[[ Extracted material open ]]

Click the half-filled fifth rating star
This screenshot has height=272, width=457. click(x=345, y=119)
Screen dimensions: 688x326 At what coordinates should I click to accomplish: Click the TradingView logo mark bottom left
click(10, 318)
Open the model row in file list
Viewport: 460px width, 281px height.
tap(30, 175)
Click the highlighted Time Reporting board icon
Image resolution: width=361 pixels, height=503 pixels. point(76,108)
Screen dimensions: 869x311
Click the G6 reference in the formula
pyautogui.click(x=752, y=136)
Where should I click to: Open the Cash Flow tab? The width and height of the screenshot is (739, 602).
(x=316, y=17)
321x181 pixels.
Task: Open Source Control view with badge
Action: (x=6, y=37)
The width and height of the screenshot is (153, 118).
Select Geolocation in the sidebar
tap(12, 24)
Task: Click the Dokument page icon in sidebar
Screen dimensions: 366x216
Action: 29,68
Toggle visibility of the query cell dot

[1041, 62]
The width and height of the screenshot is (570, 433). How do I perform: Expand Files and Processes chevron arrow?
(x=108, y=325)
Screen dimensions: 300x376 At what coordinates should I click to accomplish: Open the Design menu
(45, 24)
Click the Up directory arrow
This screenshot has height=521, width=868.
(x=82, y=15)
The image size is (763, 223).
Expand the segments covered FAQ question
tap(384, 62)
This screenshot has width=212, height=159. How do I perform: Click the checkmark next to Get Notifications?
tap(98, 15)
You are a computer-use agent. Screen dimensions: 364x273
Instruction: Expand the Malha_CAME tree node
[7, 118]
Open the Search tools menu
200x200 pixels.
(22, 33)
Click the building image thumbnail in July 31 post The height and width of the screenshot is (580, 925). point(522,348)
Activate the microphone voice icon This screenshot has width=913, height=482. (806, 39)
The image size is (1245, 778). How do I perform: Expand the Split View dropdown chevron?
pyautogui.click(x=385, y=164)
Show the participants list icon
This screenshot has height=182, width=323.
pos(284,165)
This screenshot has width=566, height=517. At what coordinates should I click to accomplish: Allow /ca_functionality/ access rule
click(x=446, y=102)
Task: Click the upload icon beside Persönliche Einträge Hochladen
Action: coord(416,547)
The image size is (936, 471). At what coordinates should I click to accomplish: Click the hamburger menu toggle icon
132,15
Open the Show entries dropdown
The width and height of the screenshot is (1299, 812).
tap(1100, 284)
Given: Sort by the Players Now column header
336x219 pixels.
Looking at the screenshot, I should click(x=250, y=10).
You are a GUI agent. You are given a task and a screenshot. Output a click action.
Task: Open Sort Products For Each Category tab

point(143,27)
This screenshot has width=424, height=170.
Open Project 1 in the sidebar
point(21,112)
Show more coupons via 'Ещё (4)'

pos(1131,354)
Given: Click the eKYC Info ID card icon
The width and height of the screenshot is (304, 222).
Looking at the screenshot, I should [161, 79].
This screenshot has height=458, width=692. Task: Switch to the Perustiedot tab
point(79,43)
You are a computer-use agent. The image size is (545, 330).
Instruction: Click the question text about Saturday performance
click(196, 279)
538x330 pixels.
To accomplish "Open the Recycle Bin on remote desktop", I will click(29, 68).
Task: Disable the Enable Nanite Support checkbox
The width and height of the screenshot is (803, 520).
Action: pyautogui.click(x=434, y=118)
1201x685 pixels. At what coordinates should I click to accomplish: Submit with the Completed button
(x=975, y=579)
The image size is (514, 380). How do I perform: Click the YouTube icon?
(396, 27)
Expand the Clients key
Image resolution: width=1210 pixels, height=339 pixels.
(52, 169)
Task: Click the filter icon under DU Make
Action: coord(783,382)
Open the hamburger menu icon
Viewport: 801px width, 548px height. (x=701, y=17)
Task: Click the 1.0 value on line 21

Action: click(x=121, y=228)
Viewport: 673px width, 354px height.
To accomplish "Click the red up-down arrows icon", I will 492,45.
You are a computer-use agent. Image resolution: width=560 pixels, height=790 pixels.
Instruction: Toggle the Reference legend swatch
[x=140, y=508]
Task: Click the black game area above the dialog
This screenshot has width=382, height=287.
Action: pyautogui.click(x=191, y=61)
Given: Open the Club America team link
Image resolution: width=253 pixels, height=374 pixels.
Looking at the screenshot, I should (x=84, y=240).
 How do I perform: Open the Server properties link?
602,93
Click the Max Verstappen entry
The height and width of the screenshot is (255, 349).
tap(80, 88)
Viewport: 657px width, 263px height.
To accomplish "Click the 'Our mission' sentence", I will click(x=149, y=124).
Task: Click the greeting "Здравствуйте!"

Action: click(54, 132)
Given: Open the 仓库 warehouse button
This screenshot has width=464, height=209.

[[ Extracted material closed ]]

Work order → Repeat the whole listing above exactly.

Solution →
Click the half-filled fifth rating star
This screenshot has height=272, width=457. click(x=345, y=119)
Screen dimensions: 688x326 At what coordinates should I click to accomplish: Click the TradingView logo mark bottom left
click(10, 318)
Open the model row in file list
Viewport: 460px width, 281px height.
tap(30, 175)
Click the highlighted Time Reporting board icon
Image resolution: width=361 pixels, height=503 pixels. point(76,108)
Screen dimensions: 869x311
Click the G6 reference in the formula
pyautogui.click(x=752, y=136)
Where should I click to: Open the Cash Flow tab? The width and height of the screenshot is (739, 602).
(x=316, y=17)
321x181 pixels.
Task: Open Source Control view with badge
Action: (x=6, y=37)
The width and height of the screenshot is (153, 118).
Select Geolocation in the sidebar
tap(12, 24)
Task: Click the Dokument page icon in sidebar
Screen dimensions: 366x216
Action: 29,68
Toggle visibility of the query cell dot

[1041, 62]
The width and height of the screenshot is (570, 433). How do I perform: Expand Files and Processes chevron arrow?
(x=108, y=325)
Screen dimensions: 300x376 At what coordinates should I click to accomplish: Open the Design menu
(45, 24)
Click the Up directory arrow
This screenshot has height=521, width=868.
(x=82, y=15)
The image size is (763, 223).
Expand the segments covered FAQ question
tap(384, 62)
This screenshot has width=212, height=159. How do I perform: Click the checkmark next to Get Notifications?
tap(98, 15)
You are a computer-use agent. Screen dimensions: 364x273
Instruction: Expand the Malha_CAME tree node
[7, 118]
Open the Search tools menu
200x200 pixels.
(22, 33)
Click the building image thumbnail in July 31 post The height and width of the screenshot is (580, 925). point(522,348)
Activate the microphone voice icon This screenshot has width=913, height=482. (806, 39)
The image size is (1245, 778). How do I perform: Expand the Split View dropdown chevron?
pyautogui.click(x=385, y=164)
Show the participants list icon
This screenshot has height=182, width=323.
pos(284,165)
This screenshot has width=566, height=517. At what coordinates should I click to accomplish: Allow /ca_functionality/ access rule
click(x=446, y=102)
Task: Click the upload icon beside Persönliche Einträge Hochladen
Action: coord(416,547)
The image size is (936, 471). At what coordinates should I click to accomplish: Click the hamburger menu toggle icon
132,15
Open the Show entries dropdown
The width and height of the screenshot is (1299, 812).
tap(1100, 284)
Given: Sort by the Players Now column header
336x219 pixels.
Looking at the screenshot, I should click(x=250, y=10).
You are a GUI agent. You are given a task and a screenshot. Output a click action.
Task: Open Sort Products For Each Category tab

point(143,27)
This screenshot has width=424, height=170.
Open Project 1 in the sidebar
point(21,112)
Show more coupons via 'Ещё (4)'

pos(1131,354)
Given: Click the eKYC Info ID card icon
The width and height of the screenshot is (304, 222).
Looking at the screenshot, I should [161, 79].
This screenshot has height=458, width=692. Task: Switch to the Perustiedot tab
point(79,43)
You are a computer-use agent. The image size is (545, 330).
Instruction: Click the question text about Saturday performance
click(196, 279)
538x330 pixels.
To accomplish "Open the Recycle Bin on remote desktop", I will click(29, 68).
Task: Disable the Enable Nanite Support checkbox
The width and height of the screenshot is (803, 520).
Action: pyautogui.click(x=434, y=118)
1201x685 pixels. At what coordinates should I click to accomplish: Submit with the Completed button
(x=975, y=579)
The image size is (514, 380). How do I perform: Click the YouTube icon?
(396, 27)
Expand the Clients key
Image resolution: width=1210 pixels, height=339 pixels.
(52, 169)
Task: Click the filter icon under DU Make
Action: coord(783,382)
Open the hamburger menu icon
Viewport: 801px width, 548px height. (x=701, y=17)
Task: Click the 1.0 value on line 21

Action: click(x=121, y=228)
Viewport: 673px width, 354px height.
To accomplish "Click the red up-down arrows icon", I will 492,45.
You are a computer-use agent. Image resolution: width=560 pixels, height=790 pixels.
Instruction: Toggle the Reference legend swatch
[x=140, y=508]
Task: Click the black game area above the dialog
This screenshot has width=382, height=287.
Action: pyautogui.click(x=191, y=61)
Given: Open the Club America team link
Image resolution: width=253 pixels, height=374 pixels.
Looking at the screenshot, I should (x=84, y=240).
 How do I perform: Open the Server properties link?
602,93
Click the Max Verstappen entry
The height and width of the screenshot is (255, 349).
tap(80, 88)
Viewport: 657px width, 263px height.
To accomplish "Click the 'Our mission' sentence", I will click(x=149, y=124).
Task: Click the greeting "Здравствуйте!"

Action: click(54, 132)
Given: Open the 仓库 warehouse button
This screenshot has width=464, height=209.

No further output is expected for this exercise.